Restate word for word the lines of the entries below, starting with the line that holds "Click the card's rounded bottom-right corner" and ending with the line that holds "You are a computer-use agent. The image", and no others.
---------- Supplied material
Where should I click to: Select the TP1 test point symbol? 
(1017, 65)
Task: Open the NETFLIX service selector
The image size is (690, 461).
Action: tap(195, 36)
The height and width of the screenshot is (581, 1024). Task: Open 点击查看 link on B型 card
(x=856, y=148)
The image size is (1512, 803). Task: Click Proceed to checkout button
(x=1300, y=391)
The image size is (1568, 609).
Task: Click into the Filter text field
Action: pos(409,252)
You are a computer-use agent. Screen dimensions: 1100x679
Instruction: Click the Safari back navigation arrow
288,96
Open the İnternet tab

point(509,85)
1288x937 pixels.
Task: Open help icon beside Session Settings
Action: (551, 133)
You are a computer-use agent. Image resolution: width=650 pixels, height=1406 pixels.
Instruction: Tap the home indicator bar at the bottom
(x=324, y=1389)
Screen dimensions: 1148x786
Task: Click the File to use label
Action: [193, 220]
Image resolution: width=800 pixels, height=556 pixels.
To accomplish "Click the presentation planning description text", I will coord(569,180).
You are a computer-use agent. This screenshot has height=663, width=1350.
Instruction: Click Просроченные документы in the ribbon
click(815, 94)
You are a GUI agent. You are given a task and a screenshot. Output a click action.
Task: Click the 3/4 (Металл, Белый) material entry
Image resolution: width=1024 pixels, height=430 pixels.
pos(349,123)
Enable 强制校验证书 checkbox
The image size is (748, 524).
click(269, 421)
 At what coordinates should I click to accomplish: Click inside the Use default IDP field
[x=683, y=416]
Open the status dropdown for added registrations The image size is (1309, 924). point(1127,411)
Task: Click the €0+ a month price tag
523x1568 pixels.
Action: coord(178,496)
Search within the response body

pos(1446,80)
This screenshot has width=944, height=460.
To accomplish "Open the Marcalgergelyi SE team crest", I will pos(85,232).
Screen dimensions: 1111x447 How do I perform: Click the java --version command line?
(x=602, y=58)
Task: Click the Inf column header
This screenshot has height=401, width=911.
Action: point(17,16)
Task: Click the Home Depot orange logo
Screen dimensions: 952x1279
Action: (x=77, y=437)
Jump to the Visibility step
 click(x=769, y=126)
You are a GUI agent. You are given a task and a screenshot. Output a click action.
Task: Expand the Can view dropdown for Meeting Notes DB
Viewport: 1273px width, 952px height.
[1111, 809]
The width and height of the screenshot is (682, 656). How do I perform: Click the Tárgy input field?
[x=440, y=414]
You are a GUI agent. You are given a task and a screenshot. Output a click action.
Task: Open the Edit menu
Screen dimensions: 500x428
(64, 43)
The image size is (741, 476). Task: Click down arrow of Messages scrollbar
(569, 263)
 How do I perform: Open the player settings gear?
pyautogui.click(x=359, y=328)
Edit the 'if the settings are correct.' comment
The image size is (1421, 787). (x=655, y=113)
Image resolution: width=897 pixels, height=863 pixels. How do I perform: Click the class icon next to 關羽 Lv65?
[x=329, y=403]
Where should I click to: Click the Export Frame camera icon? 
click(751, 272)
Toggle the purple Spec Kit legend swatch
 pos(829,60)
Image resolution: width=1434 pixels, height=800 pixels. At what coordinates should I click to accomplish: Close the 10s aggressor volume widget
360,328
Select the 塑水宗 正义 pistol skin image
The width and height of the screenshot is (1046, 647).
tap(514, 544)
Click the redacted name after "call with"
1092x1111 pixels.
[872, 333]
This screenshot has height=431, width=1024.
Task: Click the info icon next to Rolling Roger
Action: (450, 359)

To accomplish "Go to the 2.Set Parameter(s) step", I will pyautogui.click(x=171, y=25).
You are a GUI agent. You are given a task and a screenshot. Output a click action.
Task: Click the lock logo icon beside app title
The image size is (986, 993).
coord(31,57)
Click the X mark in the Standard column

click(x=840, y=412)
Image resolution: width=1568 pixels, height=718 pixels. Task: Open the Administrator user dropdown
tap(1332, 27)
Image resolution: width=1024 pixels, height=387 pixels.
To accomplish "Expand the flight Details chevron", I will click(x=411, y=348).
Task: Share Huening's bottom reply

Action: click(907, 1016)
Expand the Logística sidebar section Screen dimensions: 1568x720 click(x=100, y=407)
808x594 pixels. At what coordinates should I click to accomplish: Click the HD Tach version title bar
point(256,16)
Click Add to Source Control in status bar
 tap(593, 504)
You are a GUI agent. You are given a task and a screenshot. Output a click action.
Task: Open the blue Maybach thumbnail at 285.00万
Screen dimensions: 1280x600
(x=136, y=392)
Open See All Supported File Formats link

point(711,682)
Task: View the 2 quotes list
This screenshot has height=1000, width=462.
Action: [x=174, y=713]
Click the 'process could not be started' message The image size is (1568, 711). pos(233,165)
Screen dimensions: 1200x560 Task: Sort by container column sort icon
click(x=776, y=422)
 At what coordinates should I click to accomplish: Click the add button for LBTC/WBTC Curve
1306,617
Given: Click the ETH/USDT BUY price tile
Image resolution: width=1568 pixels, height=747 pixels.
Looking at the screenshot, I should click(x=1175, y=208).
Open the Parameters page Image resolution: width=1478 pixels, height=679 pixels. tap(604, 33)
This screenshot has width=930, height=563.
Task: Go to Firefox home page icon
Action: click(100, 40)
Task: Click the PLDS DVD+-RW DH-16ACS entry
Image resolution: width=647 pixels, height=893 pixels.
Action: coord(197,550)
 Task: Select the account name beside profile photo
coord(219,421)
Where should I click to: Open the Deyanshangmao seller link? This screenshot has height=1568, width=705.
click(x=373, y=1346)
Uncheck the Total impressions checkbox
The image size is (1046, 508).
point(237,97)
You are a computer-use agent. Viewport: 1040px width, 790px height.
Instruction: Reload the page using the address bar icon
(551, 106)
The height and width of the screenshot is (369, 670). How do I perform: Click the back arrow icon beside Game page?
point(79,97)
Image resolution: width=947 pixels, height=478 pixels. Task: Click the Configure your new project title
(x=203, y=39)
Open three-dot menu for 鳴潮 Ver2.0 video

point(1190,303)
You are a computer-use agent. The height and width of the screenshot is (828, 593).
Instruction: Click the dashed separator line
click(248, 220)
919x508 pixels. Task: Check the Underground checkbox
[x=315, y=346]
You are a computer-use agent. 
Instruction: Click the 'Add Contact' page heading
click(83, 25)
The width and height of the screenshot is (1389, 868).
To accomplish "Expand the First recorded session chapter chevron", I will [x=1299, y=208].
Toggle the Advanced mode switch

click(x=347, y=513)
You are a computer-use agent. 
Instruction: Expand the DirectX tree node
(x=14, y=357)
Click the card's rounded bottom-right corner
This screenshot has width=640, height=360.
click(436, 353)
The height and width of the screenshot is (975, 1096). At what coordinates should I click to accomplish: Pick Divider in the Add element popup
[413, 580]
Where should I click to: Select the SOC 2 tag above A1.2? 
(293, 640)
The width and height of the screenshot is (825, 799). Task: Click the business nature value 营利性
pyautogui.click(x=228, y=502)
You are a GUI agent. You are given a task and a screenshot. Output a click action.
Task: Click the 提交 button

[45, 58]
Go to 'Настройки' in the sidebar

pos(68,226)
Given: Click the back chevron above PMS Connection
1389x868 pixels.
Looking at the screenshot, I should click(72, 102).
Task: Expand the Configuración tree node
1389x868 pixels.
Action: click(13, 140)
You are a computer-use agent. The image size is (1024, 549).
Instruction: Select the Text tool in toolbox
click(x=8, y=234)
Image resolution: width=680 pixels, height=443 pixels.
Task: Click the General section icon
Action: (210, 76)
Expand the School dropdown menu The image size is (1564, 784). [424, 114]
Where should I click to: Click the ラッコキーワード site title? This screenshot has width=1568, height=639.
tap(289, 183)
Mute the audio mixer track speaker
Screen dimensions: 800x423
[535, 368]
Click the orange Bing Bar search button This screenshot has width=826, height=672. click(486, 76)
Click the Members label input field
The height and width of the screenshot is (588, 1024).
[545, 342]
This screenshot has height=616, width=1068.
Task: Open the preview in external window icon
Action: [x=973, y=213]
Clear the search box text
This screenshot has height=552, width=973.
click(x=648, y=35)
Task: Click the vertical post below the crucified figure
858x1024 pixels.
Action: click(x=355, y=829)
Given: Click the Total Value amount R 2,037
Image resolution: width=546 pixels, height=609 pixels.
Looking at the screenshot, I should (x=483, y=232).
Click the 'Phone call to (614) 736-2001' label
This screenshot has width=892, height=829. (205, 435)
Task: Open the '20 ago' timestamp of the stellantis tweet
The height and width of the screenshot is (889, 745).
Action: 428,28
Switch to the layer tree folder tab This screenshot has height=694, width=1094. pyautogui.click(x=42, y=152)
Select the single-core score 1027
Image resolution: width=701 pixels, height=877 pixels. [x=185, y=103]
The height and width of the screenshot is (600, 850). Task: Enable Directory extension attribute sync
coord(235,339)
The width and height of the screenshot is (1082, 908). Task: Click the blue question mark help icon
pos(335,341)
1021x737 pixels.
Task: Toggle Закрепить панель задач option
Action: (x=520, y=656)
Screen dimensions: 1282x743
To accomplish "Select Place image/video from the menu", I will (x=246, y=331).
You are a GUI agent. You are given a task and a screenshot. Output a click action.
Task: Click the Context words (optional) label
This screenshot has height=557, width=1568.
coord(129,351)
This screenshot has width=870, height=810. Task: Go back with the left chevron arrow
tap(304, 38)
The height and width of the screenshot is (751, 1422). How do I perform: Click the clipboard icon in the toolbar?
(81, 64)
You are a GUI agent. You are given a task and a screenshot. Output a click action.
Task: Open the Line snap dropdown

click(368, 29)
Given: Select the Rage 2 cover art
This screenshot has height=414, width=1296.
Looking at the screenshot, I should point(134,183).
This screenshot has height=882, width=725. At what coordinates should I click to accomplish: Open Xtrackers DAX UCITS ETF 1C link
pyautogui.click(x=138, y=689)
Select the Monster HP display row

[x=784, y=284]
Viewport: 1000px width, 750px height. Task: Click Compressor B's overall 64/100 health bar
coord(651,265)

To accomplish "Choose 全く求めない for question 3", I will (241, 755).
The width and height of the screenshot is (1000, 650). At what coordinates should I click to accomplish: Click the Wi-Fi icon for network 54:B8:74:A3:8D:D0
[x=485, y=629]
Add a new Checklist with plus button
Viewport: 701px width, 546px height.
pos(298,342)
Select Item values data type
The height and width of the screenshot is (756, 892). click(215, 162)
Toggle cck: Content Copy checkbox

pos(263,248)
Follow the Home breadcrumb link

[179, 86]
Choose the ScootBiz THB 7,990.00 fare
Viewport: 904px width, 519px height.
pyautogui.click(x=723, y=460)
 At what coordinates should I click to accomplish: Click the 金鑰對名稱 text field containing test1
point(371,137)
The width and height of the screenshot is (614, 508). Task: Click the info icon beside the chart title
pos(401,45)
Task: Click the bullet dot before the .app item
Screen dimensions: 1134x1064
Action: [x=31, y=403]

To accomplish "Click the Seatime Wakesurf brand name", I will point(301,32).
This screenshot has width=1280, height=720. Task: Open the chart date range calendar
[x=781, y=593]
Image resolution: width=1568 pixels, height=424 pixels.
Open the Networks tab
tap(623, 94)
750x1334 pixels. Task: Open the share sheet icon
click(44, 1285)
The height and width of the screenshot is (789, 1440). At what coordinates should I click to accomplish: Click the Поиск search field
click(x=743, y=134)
--------------------
> **Answer**:
Click the card's rounded bottom-right corner
This screenshot has width=640, height=360.
click(436, 353)
The height and width of the screenshot is (975, 1096). At what coordinates should I click to accomplish: Pick Divider in the Add element popup
[413, 580]
Where should I click to: Select the SOC 2 tag above A1.2? 
(293, 640)
The width and height of the screenshot is (825, 799). Task: Click the business nature value 营利性
pyautogui.click(x=228, y=502)
You are a GUI agent. You are given a task and a screenshot. Output a click action.
Task: Click the 提交 button

[45, 58]
Go to 'Настройки' in the sidebar

pos(68,226)
Given: Click the back chevron above PMS Connection
1389x868 pixels.
Looking at the screenshot, I should click(72, 102).
Task: Expand the Configuración tree node
1389x868 pixels.
Action: click(13, 140)
You are a computer-use agent. The image size is (1024, 549).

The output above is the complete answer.